◆ Problems and tasks:
**A.** Reproduce the forum thread on finding f'(x) word for word, everything from "ok you can do" down to "use Quotient Rule.".
**B.** Carry on the forum thread on finding f'(x), starting after its final post.

─── Document

Question

If f(x) = (6x^2 +5x+7)/square root of x, what is f'(x)?

Answer 1

now you have to take the derivative of f(x)
can you do it using
f'(x) = (u'v - v'u) / v^2
given that f(x) = u/v
?

Answer 2

I don't think so, I've never seen that before!

Answer 3

What I keep doing is changing the square root of x to x^-1/2, then bring it up, then I have (6x^2+5x+7)(x^-1/2) but then I must be doing something wrong because everything I try says its the wrong answer!

Answer 4

ok you can do it this way as well ..
lets to it together

Answer 5

If you do that, then you'll have to use the product rule... but you can use Quotient Rule.

──────
─── Stored data

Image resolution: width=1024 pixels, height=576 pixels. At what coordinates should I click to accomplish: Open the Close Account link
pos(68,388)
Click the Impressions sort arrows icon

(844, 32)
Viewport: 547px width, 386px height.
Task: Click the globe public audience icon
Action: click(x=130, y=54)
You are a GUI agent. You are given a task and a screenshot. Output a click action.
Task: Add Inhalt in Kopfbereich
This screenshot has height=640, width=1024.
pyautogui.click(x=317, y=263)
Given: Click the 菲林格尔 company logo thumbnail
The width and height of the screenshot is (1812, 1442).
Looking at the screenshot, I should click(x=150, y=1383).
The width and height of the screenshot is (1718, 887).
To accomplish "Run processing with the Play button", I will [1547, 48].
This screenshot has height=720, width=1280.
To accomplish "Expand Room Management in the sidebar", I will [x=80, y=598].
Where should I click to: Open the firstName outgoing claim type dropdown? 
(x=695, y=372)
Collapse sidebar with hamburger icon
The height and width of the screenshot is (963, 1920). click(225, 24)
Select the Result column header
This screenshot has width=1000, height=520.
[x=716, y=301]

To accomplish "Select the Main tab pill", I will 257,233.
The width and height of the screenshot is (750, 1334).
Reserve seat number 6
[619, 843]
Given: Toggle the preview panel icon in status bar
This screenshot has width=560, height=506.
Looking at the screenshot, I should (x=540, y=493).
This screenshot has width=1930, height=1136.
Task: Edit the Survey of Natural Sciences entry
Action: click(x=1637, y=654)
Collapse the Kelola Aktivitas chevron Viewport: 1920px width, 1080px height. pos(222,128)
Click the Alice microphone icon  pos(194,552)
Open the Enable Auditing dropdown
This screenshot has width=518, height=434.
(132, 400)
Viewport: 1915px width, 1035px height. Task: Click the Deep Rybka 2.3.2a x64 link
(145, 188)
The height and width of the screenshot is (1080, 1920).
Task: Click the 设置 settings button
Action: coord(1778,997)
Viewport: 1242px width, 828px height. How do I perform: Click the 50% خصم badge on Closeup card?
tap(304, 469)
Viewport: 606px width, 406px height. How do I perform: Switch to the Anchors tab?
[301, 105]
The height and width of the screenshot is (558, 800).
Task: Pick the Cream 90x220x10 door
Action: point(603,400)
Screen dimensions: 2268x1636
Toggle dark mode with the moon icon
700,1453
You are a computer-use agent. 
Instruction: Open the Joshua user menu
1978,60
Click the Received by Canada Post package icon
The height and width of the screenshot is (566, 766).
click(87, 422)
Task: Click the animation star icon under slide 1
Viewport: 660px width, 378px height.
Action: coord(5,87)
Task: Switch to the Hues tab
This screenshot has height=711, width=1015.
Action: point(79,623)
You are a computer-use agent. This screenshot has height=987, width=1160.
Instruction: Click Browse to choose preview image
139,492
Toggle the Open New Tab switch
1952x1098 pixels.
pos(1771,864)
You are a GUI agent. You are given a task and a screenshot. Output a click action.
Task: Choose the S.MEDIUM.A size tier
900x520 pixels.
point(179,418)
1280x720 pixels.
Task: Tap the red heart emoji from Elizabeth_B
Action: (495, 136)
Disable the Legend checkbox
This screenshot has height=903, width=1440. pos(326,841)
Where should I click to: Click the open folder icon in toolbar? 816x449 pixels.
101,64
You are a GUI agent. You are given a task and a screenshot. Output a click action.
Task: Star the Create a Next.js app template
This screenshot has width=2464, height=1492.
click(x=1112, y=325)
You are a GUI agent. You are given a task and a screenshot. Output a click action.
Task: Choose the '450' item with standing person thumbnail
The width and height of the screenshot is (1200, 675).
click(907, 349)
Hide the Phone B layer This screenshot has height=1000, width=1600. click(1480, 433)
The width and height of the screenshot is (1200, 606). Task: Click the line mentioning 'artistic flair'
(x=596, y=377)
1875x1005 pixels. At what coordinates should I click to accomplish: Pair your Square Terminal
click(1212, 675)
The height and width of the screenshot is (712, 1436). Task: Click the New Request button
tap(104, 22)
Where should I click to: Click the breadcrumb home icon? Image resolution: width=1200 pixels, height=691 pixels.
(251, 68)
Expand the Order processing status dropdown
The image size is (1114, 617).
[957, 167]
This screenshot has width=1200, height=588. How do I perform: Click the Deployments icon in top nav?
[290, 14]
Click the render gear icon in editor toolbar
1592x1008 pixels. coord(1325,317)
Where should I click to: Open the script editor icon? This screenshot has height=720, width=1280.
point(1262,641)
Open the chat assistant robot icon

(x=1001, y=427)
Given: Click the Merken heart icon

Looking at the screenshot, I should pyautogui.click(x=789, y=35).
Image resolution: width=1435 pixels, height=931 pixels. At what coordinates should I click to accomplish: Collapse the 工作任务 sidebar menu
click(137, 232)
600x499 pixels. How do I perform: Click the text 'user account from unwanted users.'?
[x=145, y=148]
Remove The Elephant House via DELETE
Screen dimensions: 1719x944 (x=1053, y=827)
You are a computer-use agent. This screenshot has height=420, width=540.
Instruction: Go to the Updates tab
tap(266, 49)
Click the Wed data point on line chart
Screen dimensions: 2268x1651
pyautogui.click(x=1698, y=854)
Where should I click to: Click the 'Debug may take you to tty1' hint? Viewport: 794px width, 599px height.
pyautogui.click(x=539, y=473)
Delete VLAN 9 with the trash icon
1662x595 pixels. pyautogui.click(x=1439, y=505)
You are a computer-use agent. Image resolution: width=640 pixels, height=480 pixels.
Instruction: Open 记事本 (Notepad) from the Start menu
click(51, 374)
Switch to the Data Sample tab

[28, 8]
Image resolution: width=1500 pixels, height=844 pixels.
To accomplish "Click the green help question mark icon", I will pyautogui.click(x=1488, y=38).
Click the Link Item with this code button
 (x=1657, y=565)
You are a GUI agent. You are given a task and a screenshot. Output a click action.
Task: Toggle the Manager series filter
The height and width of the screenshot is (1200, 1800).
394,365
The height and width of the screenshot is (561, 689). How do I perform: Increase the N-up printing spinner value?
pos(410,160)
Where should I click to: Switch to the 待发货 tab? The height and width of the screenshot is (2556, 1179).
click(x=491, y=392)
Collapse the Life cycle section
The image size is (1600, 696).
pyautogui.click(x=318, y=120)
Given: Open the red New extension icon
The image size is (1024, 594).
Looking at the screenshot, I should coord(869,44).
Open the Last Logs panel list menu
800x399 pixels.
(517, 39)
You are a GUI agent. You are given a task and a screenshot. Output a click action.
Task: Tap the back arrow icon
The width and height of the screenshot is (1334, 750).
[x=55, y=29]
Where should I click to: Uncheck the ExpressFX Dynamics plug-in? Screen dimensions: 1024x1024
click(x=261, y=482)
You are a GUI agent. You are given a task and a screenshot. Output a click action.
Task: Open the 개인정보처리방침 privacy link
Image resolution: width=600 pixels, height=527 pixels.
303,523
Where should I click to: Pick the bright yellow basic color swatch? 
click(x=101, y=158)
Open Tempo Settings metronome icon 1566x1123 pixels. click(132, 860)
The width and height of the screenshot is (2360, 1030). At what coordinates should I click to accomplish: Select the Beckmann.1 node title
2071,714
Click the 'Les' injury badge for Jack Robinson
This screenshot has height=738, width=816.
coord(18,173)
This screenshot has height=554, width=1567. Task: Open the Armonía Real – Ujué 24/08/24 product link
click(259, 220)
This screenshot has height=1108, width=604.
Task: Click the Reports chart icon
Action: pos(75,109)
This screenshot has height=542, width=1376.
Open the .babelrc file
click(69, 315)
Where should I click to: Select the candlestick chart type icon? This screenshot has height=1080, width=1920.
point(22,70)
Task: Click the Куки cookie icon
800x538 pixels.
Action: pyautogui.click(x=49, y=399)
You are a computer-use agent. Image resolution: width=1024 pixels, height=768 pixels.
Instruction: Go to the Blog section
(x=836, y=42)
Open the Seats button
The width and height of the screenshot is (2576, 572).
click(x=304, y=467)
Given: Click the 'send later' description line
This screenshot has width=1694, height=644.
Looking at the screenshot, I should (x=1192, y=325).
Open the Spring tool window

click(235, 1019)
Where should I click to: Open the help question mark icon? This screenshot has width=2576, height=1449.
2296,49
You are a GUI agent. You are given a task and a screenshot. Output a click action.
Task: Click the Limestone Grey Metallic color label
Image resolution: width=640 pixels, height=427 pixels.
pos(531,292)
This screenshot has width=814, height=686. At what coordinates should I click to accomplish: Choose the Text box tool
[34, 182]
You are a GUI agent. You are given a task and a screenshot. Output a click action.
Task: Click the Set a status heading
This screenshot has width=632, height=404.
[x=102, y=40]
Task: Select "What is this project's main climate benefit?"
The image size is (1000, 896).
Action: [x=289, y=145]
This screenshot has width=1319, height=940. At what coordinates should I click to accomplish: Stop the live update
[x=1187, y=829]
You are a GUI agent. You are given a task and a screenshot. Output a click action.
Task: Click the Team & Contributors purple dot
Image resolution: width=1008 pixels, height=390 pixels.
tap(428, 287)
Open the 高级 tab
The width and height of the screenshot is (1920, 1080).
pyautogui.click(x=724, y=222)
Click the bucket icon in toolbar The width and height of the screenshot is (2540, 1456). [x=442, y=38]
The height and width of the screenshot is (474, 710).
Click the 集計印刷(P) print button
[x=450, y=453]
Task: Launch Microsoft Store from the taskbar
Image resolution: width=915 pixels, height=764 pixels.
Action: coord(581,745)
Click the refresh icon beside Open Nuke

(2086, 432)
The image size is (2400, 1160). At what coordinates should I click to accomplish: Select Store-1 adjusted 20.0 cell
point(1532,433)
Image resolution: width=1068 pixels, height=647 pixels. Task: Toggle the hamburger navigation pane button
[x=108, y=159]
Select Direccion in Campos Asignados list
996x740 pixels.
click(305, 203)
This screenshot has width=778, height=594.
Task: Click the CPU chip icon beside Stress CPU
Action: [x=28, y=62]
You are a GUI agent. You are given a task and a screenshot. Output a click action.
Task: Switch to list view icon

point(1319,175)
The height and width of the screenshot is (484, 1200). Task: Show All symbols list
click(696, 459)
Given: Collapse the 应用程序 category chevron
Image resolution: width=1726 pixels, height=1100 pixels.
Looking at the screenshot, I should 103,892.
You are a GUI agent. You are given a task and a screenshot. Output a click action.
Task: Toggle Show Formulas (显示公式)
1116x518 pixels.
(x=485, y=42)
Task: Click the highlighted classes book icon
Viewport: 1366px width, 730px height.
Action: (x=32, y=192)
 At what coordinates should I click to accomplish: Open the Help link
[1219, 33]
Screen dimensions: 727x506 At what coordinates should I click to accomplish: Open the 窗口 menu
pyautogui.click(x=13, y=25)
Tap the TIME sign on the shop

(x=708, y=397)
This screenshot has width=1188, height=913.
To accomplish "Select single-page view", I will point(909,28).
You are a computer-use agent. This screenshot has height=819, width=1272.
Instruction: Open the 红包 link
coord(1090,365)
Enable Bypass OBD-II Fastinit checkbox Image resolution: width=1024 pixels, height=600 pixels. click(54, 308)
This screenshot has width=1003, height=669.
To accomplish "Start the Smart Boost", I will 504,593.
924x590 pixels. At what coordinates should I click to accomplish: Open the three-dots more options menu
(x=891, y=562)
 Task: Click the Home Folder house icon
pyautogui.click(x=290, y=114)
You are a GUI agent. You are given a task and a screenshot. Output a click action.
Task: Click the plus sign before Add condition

──────

◆ Expected outputs:
**A.**
ok you can do it this way as well ..
lets to it together

Answer 5

If you do that, then you'll have to use the product rule... but you can use Quotient Rule.

**B.**
Answer 6

I've tried distributing thex^-1/2, I've tried just finding the derivatives of each separate parentheses, but they don't work each time!

Answer 7

(6x^2+5x+7)(x^-1/2) = 6x^1.5 + 5x^0.5 + 7x^-0.5

Answer 8

I don't think we've learned the quotient rule, we've learned the sum rule, the general power rule, and the constant multiple rule!

Answer 9

\[\left({f \over g} \right)^\prime = {f'g - fg' \over g^2}\]

Answer 10

its ok.. you can do it as you said anlnt4 ..

Answer 11

when you distributing you get : (6x^2+5x+7)(x^-1/2) = 6x^1.5 + 5x^0.5 + 7x^-0.5 ?

Answer 12

now take the derivative of this

Answer 13

when I do that I get 9x^.5+5x^-.5+7x^-.5?

Answer 14

WAIT NO

Answer 15

waiting :P

Answer 16

I get 9x^.5+2.5x^-.5+3.5x^-.5 right?

Answer 17

your last term is incorrect ..

Answer 18

to the -1.5?

Answer 19

yes and it should be -3.5

Answer 20

be careful when you use the power rule with negative numbers ..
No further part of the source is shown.